L'APHIS a préféré ignorer cela et ne pas tenir compte du rôle de l'eucalyptus dans la propagation de l'infection par ces levures, et ignorer également la possibilité que l'extension des eucalyptus entraînera également une extension des infections par la levure Cryptococcus aux Etats-Unis.
Le transfert horizontal de gènes ( HGT ), ou transfert génétique horizontal, est une sorte de processus dans lequel un organisme vivant intègre le matériel génétique d'un autre organisme, sans être le descendant de cet organisme [par reproduction sexuée].
Selon l'APHIS, le transfert horizontal de gènes est un phénomène courant chez les bactéries, mais il n'est pas commun entre les organismes supérieurs ; le transfert et l'expression de l'ADN de ces espèces de plantes à des bactéries est peu probable. L'APHIS conclut que le transfert horizontal de gènes ne présente aucun risque environnemental important.
La position de l'APHIS sur le transfert horizontal de gènes, ou transfert génétique horizontal, ignore une multitude de preuves que l'on trouve dans la littérature scientifique et qui ont été passées en revue plus récemment en 2008 par l'Institut de la Science dans la Société I-SIS [11] ( Horizontal Gene Transfer from GMOs Does Happen , SiS 38). [voir l'article 'Le transfert génétique horizontal se produit bel et bien à partir des OGM' par le Dr Mae-Wan Ho et le Professeur Joe Cummins, traduction de Jacques Hallard, accessible sur le site http://yonne.lautre.net/spip.php?article2820 ].
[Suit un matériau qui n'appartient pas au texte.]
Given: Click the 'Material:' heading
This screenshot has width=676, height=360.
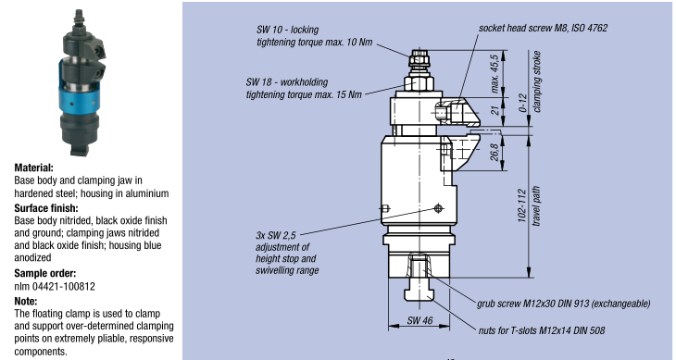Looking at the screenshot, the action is (33, 168).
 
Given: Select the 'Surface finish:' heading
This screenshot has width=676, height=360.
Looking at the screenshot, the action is (46, 208).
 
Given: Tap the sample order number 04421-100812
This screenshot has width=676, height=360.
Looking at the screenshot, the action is (63, 286).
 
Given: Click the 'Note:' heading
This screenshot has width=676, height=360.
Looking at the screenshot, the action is (26, 301).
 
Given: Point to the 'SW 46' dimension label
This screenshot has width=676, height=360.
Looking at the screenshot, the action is (419, 320).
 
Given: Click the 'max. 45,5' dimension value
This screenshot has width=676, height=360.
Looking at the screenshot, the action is (494, 73).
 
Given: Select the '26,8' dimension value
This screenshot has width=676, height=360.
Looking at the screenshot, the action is (494, 152).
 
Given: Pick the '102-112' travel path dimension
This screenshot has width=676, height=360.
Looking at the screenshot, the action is (522, 205).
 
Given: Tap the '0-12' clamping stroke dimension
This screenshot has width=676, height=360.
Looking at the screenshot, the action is (523, 103).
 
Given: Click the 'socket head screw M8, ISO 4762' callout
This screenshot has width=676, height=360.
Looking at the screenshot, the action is (543, 28).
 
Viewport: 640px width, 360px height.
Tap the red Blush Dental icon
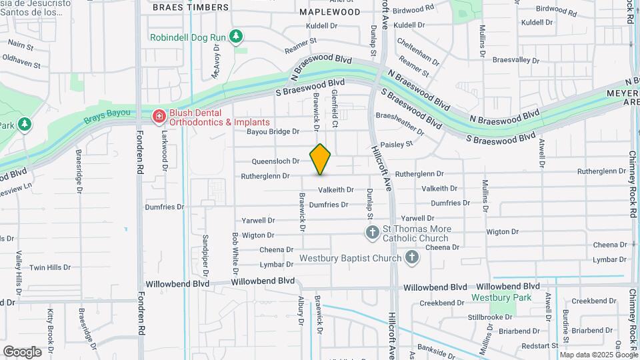click(x=159, y=117)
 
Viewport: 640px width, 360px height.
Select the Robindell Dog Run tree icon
click(x=235, y=37)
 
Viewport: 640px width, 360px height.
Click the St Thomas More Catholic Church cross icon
click(x=372, y=233)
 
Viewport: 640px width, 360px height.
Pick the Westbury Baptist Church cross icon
click(x=412, y=257)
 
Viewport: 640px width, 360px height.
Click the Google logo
click(x=22, y=351)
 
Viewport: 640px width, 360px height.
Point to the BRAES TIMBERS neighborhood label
click(x=190, y=7)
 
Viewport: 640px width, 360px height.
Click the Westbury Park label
click(x=501, y=297)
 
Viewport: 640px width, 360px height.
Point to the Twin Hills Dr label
click(x=49, y=267)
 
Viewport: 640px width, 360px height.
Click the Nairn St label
click(x=21, y=45)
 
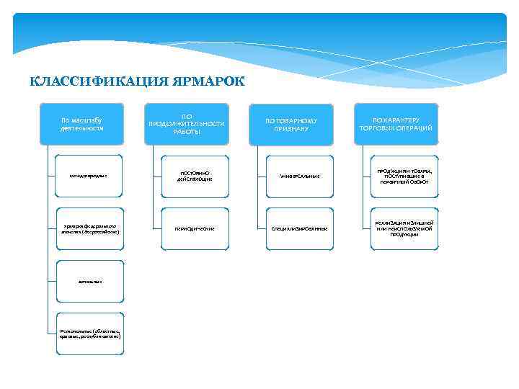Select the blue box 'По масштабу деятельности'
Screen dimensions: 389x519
click(82, 124)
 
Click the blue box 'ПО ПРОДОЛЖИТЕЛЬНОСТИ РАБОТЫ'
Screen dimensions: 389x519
click(187, 124)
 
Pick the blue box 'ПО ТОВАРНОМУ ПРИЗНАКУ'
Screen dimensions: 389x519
click(291, 124)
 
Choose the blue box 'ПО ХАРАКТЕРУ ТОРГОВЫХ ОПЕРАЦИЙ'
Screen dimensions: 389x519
click(396, 124)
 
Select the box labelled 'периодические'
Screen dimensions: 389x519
click(195, 228)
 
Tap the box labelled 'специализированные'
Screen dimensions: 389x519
click(300, 228)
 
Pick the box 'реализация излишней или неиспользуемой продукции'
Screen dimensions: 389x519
click(404, 228)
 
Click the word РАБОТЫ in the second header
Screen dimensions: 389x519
click(187, 132)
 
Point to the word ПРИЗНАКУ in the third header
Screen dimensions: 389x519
click(291, 128)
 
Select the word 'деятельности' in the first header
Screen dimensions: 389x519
click(82, 128)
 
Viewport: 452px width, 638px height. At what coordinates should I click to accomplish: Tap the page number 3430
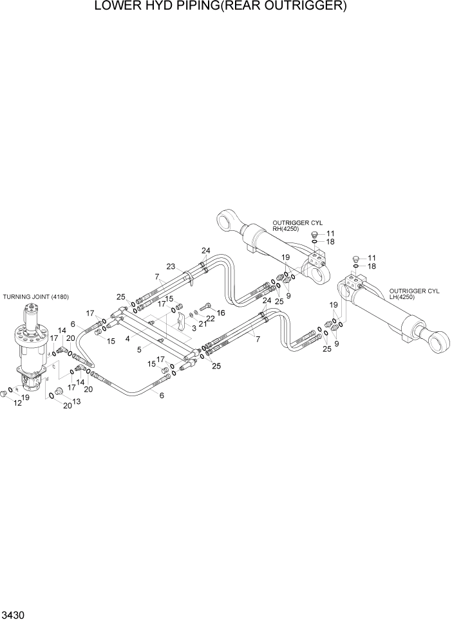(x=14, y=615)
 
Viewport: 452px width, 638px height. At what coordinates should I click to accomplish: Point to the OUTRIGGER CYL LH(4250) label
(x=414, y=294)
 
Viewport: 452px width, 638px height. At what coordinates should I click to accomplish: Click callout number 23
(x=171, y=266)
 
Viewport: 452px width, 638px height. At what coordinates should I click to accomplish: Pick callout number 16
(x=221, y=313)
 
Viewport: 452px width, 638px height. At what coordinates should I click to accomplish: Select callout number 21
(x=202, y=324)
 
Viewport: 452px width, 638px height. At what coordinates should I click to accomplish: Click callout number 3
(x=193, y=328)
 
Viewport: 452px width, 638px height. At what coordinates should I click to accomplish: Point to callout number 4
(x=128, y=338)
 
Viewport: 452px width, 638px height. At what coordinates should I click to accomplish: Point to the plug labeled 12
(x=6, y=392)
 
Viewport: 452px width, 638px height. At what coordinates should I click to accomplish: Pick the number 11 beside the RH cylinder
(x=330, y=233)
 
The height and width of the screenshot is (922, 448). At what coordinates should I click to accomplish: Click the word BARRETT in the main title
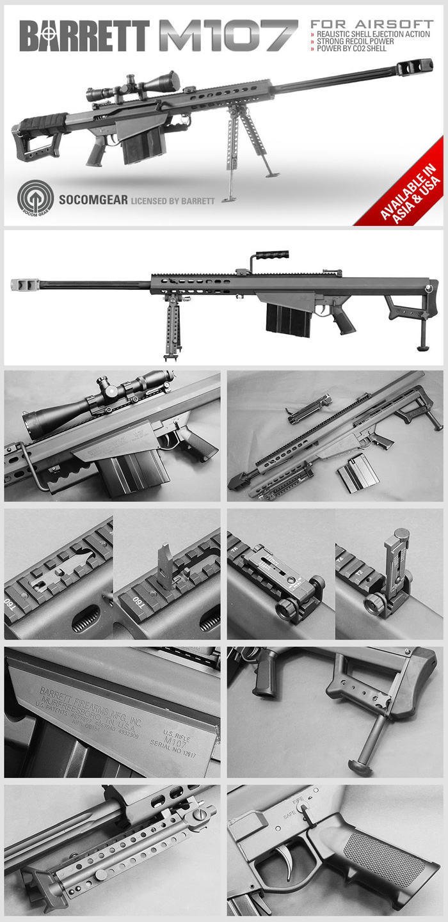84,36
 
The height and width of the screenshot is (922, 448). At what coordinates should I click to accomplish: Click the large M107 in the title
228,36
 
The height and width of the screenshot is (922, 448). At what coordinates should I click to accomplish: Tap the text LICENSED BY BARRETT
173,200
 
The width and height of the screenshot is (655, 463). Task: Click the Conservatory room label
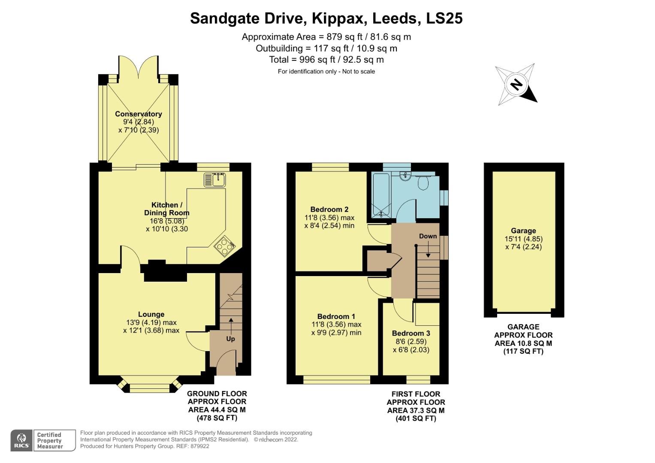click(x=138, y=114)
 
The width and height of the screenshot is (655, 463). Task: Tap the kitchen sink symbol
click(x=214, y=179)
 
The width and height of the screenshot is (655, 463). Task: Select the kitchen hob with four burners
click(x=224, y=246)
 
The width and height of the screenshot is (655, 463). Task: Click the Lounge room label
click(x=151, y=314)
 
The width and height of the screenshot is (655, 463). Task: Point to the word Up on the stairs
click(x=230, y=339)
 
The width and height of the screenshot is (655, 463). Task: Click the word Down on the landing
click(x=428, y=236)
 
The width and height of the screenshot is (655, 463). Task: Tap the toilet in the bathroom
click(x=423, y=183)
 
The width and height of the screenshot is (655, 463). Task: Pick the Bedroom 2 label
click(x=329, y=209)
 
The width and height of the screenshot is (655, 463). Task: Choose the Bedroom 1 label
click(x=336, y=316)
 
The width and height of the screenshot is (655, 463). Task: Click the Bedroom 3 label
click(x=411, y=333)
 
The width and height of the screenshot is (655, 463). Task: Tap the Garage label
click(x=523, y=231)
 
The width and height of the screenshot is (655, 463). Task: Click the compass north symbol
click(x=516, y=84)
Le projet révisé de l'APHIS pour une évaluation de nature environnementale [concernant la dissémination d'eucalyptus transgéniques tolérants au froid] est très insuffisant. Il vise à soutenir des essais déjà largement dispersés sur le terrain avec une insouciance téméraire pour la sécurité et en violation flagrante du principe de précaution.
L'APHIS exige des niveaux élevés de la preuve d'un préjudice, tout en ignorant ou en omettant les résultats qui soulèvent des préoccupations en matière de sécurité.
L'ISIS reste opposé aus mises en culture d'eucalyptus transgéniques, comme d'ailleurs de tous les arbres transgéniques, en raison du rôle crucial que jouent les forêts dans la stabilisation climatique [12] ( Moratorium on all GM Trees and Ban on GM Forest Trees , SiS 35), d'autant plus que de nouvelles recherches ont maintenant démontré que c'est le mécanisme d'évapotranspiration des arbres forestiers qui attire la pluie, à partir des océans vers la terre ferme, dans les régions tropicales ainsi que dans les régions tempérées et boréales [13] ( The Real Importance of the Amazon Rain Fores t , voir ‘ L'importance réelle de la forêt amazonienne' , dans la revue Science in Society N°46).